» **WHAT YOU NEED TO DO**: Copy out all the lines of the data that hold the word "agent".

» **RECORDS SHOWN**:
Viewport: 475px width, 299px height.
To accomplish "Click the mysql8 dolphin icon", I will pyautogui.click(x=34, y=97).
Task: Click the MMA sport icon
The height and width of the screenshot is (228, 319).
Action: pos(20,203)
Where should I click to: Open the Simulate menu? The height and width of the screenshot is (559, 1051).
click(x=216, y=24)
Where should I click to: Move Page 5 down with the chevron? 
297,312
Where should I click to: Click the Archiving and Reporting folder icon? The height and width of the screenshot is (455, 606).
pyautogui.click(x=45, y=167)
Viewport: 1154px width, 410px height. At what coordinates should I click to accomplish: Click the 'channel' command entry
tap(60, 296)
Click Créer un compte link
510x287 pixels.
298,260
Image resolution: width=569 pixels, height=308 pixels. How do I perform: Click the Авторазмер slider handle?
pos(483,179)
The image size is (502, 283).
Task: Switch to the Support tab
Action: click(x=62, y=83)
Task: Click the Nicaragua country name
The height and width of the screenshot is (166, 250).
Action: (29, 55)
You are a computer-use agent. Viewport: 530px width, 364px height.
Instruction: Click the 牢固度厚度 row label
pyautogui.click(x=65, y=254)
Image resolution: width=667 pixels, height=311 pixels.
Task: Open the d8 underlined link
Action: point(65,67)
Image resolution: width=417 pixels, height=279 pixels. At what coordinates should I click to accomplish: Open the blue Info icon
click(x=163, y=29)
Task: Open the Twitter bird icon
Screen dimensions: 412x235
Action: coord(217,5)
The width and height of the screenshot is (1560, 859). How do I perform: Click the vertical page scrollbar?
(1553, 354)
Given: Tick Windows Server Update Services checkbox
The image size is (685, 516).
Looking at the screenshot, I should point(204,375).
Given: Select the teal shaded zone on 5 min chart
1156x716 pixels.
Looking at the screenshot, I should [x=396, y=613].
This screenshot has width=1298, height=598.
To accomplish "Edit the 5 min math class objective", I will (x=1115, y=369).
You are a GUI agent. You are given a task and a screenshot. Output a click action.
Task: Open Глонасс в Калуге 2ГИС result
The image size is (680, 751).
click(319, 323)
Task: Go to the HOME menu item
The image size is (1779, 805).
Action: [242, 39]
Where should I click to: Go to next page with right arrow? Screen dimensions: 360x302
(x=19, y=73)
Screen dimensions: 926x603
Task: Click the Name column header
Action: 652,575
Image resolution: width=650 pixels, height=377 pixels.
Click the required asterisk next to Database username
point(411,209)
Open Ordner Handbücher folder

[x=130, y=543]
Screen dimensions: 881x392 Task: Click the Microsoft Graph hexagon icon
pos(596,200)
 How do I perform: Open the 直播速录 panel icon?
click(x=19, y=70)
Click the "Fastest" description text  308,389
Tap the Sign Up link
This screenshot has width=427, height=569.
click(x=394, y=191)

» **RESULT FOR THIS TASK**:
You are a computer-use agent. Viewport: 530px width, 364px height.
You are a GUI agent. You are given a task and a screenshot. Output a click action.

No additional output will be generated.